A Brooklyn man was seriously injured by an exploding toilet in his co-op and remains so traumatized by it that he uses a rope to flush from a safe distance outside the bathroom.
Michel Pierre was one of four tenants injured Oct. 2 at the Caton Power development in Flatbush by powerful blasts from their bowls, the Daily News has learned.
"I'm afraid to flush the toilet right now," said Pierre, 58, who needed 30 stitches to close shrapnel wounds on his head, arm and legs.
"It sounds silly but I'm still scared," he said. "Maybe someday it goes away but right now I'm in pain."
Pierre said his peace of mind has been shattered like the throne in his ninth-floor flat on Ocean Parkway.
The water had been turned off that day in the 19-story building while a plumbing contractor installed a backflow prevention valve.
Around 11 p.m. Pierre checked if the pressurized flush-valve toilet was working and pulled the handle. He'll never forget what happened next.
"I remember there was a 'boom' and the thing exploded in my face," Pierre said. "I was blinded and pieces flew all over the place."
Pierre was briefly unconscious and awoke covered with blood. Firefighters from nearby FDNY engine and ladder companies responded to a "utility emergency" in the building, a source said.
Pierre's cuts were treated at Methodist Hospital. Two other injured tenants were taken to Kings County Medical Center and a fourth to Woodhull Medical Center, according to the source.
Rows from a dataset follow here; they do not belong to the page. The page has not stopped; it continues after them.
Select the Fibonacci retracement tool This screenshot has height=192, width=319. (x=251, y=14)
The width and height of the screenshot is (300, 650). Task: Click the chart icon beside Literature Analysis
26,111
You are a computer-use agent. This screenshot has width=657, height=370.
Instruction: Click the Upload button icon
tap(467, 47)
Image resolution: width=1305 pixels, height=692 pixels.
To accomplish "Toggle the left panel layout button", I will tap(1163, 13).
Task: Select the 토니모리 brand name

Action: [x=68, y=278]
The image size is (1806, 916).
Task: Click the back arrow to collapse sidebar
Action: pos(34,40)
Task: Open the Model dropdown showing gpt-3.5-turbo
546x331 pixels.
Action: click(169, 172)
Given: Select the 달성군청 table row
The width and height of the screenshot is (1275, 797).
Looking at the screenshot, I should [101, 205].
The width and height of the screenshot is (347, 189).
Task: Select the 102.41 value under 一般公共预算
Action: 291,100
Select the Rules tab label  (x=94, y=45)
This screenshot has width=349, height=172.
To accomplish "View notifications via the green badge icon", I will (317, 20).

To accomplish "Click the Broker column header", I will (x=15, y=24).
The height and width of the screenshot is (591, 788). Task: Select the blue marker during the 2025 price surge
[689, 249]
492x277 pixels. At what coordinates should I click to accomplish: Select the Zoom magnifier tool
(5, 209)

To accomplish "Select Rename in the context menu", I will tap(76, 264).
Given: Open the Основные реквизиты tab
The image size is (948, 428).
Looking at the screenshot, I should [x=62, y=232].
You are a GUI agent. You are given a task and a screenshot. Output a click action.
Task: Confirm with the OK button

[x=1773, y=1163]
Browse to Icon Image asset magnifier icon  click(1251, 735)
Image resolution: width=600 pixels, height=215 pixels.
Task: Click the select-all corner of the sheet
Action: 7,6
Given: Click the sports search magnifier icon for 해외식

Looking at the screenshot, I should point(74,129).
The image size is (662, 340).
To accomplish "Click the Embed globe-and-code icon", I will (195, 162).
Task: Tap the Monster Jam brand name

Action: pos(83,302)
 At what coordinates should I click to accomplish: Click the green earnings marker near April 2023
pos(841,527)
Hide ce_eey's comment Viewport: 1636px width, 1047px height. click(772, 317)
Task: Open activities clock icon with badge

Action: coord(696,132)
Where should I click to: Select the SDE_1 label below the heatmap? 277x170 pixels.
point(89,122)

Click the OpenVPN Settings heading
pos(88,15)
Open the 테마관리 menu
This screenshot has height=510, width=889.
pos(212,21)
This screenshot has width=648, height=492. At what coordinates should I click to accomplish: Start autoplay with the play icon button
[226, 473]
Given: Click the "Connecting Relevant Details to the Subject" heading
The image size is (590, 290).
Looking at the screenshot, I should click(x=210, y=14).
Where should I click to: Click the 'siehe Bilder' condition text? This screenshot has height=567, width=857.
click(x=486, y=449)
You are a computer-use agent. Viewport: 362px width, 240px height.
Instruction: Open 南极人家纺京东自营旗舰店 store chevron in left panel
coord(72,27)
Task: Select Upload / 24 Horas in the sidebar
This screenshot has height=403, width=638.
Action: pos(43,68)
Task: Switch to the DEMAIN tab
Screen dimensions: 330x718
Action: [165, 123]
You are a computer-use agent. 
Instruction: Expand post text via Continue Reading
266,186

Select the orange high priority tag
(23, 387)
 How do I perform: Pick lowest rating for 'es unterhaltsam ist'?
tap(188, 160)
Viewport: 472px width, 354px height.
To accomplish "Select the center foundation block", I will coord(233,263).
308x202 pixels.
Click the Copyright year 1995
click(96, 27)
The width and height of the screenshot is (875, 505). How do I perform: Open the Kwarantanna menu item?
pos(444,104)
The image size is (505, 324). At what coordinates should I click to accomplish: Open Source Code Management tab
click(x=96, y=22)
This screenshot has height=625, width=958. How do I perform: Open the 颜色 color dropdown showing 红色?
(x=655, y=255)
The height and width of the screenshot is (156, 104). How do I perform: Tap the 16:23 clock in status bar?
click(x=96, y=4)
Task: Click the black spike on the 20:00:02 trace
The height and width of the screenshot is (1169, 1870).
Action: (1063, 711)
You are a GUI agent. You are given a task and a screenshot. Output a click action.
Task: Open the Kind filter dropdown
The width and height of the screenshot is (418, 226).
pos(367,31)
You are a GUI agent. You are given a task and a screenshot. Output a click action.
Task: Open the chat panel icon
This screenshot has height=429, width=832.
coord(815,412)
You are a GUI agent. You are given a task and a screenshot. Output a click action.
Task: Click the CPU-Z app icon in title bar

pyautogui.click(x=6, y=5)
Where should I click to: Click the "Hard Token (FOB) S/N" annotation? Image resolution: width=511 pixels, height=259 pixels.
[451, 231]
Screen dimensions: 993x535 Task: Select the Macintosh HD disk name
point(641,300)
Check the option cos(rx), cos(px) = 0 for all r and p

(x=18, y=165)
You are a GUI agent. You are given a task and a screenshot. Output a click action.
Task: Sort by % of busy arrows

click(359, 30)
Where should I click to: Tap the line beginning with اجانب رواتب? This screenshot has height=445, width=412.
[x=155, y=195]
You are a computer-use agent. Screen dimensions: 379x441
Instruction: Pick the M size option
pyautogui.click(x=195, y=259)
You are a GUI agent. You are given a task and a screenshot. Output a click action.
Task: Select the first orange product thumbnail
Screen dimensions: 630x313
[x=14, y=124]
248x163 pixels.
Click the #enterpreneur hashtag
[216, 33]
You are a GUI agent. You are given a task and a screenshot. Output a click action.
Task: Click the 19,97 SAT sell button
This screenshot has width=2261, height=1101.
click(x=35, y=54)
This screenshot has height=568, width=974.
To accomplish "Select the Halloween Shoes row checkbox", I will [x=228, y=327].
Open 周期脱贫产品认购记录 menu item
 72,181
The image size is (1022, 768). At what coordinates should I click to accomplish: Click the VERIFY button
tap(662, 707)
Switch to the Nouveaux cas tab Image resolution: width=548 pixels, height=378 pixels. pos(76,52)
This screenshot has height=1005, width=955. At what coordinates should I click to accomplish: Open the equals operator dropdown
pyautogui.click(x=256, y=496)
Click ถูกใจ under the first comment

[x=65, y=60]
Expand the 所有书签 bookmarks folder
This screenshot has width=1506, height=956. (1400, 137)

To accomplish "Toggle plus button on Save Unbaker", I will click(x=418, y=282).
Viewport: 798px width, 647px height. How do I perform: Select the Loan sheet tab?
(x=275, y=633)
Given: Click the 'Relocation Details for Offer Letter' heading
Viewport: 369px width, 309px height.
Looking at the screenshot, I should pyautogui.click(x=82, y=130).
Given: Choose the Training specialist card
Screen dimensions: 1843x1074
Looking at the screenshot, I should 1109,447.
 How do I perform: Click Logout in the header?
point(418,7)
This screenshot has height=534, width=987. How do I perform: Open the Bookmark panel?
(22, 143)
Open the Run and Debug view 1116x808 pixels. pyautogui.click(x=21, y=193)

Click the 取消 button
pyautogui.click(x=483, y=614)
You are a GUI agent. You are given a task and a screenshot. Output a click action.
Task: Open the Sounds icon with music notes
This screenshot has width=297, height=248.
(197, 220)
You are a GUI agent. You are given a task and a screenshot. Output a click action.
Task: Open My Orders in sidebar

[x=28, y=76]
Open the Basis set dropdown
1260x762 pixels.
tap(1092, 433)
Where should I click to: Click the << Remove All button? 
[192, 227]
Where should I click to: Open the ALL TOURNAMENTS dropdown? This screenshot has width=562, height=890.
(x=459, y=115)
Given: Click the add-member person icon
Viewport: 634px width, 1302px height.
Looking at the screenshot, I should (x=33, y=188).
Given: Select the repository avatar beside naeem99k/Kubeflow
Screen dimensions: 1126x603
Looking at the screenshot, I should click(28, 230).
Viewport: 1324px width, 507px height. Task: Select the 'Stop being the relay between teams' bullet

"Toilets are supposed to flush, not explode," said Pierre's lawyer Sanford Rubenstein who is preparing a lawsuit against Century Management, which runs the building.
"This victim is entitled to damages for the serious injuries he sustained through no fault of his own."
Experts said a buildup of air pressure in the pipes during the repairs is the likely culprit.
Theresa Racht, a lawyer for the co-op board, said the building's engineer and its insurance carrier are still looking into the bizarre incident.
"When the water was turned back on, the pressure caused a burst of air that came up through the pipe," Racht said. "It was totally unexpected. We're looking into whether this was preventable or a one-time fluke."
Pierre, an information technology specialist for a government agency, said he doesn't know when he can go to the bathroom in peace again.
"I can't stop thinking about it every time I look at the bowl," Pierre said, who was relieved that he wasn't sitting down during the fateful flush.